Building Bigger Productions


All my work so far has been just me or me and one assistant. I want to start building up to bigger productions. It makes sense to start with a personal test project or two to expand my portfolio, practice working under new conditions, make connections with possible crew members, etc. How do I gradually build up my productions, and in what order should I start adding crew, e.g., prop & wardrobe stylists, HMU, digital tech, producer, etc.? Or does that depend on the specifics of each job?


Production Value is one of our highest industry-level rating metric systems controlling photographers’ careers. Why? Clients want to know what to predict if they hire you. They want to see proof that you can control the outcome of their project and not leave it to a moment of chance. In saying that, we must also incorporate the market’s popular trends toward a natural editorial feel of “realness.” Aside from having a consistent, steady message in your overall portfolio, commercial advertising requires high-quality styling. Whether it’s food, hair/makeup, wardrobe, or props – stylists are the #1 factor in raising the production value of a photographer’s portfolio.

Don’t Let Your Comfort Zones Limit Your Decisions

Don’t let your comfort zones limit your decisions. You are an artist and, in that job definition, means a requirement of experimentation. We are in a business based on broadening out through trial and error, not controlled by what you already know. 

Artist = Uncomfortable

Commit Yourself to Regular Testing

Photographers, don’t let your busy, complicated life in the freelance world get you sidetracked from your pursuit as an A+ level long-term photographer.

Commit yourself to scheduled regular testing to explore and experiment, seeing how far your creative eye can take you.

Testing is that golden nugget to take yourself to the highest level and make it last.

Does A Photographer’s Personal Work Define Their Style?

Does A Photographer’s Personal Work Define Their Style?


Do you think it’s a photographer’s personal work that defines their style?


As Amy V. Cooper would say, “This is one JUICY question!” The definition of personal work can mean two very different things. Personal could mean family dinners and travel images, or it can mean testing similar types of scenarios helping to grow even stronger. Personal testing work takes a photographer’s style to that next level. It is how the craft is freely explored and shaped with 100% focus from within creative inspiration vs. an industry trend or client’s guided brand decisions.

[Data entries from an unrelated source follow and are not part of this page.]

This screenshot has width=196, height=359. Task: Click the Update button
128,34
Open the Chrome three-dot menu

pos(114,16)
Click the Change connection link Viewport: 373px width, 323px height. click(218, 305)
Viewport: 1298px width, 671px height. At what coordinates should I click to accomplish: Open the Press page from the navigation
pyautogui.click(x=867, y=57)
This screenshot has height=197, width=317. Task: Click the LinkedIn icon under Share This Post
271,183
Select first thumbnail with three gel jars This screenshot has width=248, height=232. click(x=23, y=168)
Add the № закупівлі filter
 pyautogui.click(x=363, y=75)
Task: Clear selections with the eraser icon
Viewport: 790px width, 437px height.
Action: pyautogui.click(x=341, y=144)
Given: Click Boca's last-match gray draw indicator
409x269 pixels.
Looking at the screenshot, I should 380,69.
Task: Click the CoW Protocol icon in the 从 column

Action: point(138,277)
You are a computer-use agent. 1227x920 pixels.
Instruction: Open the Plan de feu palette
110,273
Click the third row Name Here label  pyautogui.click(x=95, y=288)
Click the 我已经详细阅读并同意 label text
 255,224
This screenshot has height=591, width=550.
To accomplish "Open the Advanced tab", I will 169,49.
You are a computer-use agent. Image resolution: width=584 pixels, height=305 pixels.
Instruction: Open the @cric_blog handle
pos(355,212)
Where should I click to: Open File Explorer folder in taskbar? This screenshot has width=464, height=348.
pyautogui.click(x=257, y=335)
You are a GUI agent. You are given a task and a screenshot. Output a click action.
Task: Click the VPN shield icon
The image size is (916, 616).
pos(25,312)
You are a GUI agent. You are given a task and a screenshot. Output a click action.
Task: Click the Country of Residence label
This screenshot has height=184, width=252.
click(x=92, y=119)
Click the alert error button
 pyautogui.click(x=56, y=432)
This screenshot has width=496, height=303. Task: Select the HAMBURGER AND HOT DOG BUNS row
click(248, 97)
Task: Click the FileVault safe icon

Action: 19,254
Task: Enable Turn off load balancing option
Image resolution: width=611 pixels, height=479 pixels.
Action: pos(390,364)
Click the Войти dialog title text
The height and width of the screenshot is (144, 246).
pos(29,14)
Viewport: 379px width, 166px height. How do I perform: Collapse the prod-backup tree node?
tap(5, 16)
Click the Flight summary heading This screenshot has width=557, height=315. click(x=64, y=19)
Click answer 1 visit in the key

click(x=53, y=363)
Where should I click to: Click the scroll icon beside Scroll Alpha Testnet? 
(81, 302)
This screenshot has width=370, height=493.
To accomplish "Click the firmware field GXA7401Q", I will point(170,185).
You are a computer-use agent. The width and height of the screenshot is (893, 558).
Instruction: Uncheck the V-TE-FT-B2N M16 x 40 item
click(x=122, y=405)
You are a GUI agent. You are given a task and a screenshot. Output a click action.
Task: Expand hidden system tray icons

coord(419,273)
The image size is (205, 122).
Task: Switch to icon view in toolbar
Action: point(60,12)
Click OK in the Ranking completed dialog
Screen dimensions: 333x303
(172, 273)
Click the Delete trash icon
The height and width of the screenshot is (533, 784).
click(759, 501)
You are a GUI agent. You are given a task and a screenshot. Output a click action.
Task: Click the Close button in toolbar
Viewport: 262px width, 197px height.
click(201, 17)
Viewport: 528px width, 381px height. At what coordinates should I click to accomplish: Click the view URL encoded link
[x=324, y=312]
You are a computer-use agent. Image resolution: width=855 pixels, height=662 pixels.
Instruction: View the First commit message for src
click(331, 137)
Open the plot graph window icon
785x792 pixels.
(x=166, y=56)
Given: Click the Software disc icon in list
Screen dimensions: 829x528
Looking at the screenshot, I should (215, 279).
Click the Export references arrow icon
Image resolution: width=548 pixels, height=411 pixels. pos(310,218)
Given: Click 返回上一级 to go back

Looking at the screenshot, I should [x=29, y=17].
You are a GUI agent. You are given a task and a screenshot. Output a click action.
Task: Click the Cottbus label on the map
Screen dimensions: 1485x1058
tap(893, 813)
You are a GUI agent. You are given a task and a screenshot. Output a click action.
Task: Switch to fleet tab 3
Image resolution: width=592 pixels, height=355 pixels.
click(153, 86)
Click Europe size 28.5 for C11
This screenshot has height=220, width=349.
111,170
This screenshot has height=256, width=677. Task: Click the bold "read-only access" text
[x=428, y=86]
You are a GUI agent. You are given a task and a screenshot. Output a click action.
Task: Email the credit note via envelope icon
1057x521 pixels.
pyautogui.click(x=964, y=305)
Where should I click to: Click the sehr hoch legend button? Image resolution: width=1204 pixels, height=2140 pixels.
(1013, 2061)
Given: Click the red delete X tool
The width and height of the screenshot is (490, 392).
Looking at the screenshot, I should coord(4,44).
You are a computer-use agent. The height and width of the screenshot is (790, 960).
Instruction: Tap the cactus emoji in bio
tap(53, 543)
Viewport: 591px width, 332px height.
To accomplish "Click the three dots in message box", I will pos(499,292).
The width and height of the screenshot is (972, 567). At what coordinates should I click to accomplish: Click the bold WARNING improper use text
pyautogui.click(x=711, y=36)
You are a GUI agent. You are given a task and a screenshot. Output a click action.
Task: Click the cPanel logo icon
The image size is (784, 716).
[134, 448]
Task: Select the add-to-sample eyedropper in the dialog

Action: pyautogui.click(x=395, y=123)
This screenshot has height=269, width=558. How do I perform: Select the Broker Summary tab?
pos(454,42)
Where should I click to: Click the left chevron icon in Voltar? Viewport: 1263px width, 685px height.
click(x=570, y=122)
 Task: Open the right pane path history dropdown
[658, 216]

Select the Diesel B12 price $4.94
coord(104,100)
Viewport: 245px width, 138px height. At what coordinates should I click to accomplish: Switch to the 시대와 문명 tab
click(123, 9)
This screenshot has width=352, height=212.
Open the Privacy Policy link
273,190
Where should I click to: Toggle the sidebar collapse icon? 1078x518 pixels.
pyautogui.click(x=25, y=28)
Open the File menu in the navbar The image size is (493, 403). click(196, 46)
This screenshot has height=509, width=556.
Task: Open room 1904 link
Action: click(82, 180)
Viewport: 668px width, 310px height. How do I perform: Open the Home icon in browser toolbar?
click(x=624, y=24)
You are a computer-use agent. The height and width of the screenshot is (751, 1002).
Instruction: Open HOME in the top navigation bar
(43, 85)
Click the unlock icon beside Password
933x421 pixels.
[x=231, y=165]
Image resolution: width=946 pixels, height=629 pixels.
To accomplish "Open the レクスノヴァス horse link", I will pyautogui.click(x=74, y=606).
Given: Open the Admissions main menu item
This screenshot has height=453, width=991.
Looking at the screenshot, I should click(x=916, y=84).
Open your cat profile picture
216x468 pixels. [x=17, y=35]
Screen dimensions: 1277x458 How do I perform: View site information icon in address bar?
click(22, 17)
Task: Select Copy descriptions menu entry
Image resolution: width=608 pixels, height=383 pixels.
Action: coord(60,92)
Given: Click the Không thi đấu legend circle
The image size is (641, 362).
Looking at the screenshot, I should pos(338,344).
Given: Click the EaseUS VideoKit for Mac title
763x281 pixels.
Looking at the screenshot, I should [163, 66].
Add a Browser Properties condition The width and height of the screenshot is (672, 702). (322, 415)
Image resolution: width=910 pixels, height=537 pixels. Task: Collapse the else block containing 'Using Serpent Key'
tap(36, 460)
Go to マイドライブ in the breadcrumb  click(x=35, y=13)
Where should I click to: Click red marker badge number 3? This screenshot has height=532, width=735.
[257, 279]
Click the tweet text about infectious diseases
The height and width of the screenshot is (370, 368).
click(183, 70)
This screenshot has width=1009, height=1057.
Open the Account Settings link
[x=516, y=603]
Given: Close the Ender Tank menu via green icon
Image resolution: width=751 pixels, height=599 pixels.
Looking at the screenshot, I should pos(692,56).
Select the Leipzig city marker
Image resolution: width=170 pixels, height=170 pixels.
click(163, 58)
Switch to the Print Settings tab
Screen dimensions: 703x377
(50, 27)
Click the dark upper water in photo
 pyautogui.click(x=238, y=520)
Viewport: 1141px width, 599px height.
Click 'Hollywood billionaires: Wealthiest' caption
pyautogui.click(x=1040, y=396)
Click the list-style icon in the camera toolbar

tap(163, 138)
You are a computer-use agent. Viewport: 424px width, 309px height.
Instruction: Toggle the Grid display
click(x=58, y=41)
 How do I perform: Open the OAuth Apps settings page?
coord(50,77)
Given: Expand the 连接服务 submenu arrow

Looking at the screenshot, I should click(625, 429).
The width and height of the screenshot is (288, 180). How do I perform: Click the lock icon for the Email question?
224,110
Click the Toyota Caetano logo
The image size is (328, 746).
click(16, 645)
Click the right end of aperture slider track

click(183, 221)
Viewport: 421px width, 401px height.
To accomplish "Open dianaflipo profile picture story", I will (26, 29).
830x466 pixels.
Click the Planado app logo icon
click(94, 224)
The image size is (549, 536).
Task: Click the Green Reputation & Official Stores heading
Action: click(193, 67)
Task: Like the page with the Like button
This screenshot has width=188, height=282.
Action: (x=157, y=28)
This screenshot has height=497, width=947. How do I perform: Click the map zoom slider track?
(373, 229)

Testing With Brands on Social Media


I photographed some products at home (self assigned). I tagged the brand, they saw my work via DM. A few months later they came out with a campaign that is almost identical to what I shot. This has happened to me 3 times with 3 different companies, so I don’t think I’ll be shooting sample things and posting them on Instagram, maybe on my portfolio but that’s it…not sure. What are your thoughts on this?


It is hard to prove when a company uses your copyrighted images for their concepts, but that is one way to approach this. Before posting the images, make sure you register your copyright if you foresee going down the legal path.

My REP thought is this guidepost of encouragement showing you are right on the money with your direction instead of using this as a reason to lower viewings of your images. You have something hot happening here that may need a slight fine-tuning to strengthen the unique magic you offer. 

Cover Yourself

Make sure you are clear and cover yourself with all crew and talent on a photoshoot that you own the images, and no one is allowed to grant usage to anyone on Instagram without your permission. 

Don’t assume they know the copyright laws; that is your job.

Testing Rate


Hey there, I had a meeting today with a client that I would really like to work with. The meeting went great but they asked what my test rate is and I’m kind of at a loss. Any suggestions on pricing a test would be greatly appreciated.


A test rate usually falls within half of what the regular day rate can be for a client. The logic behind the test rate is how it does not include usage licensing fees. This principle is the same premise for how I price a pre-light day; always have the estimate read, “no usage included” next to this fee.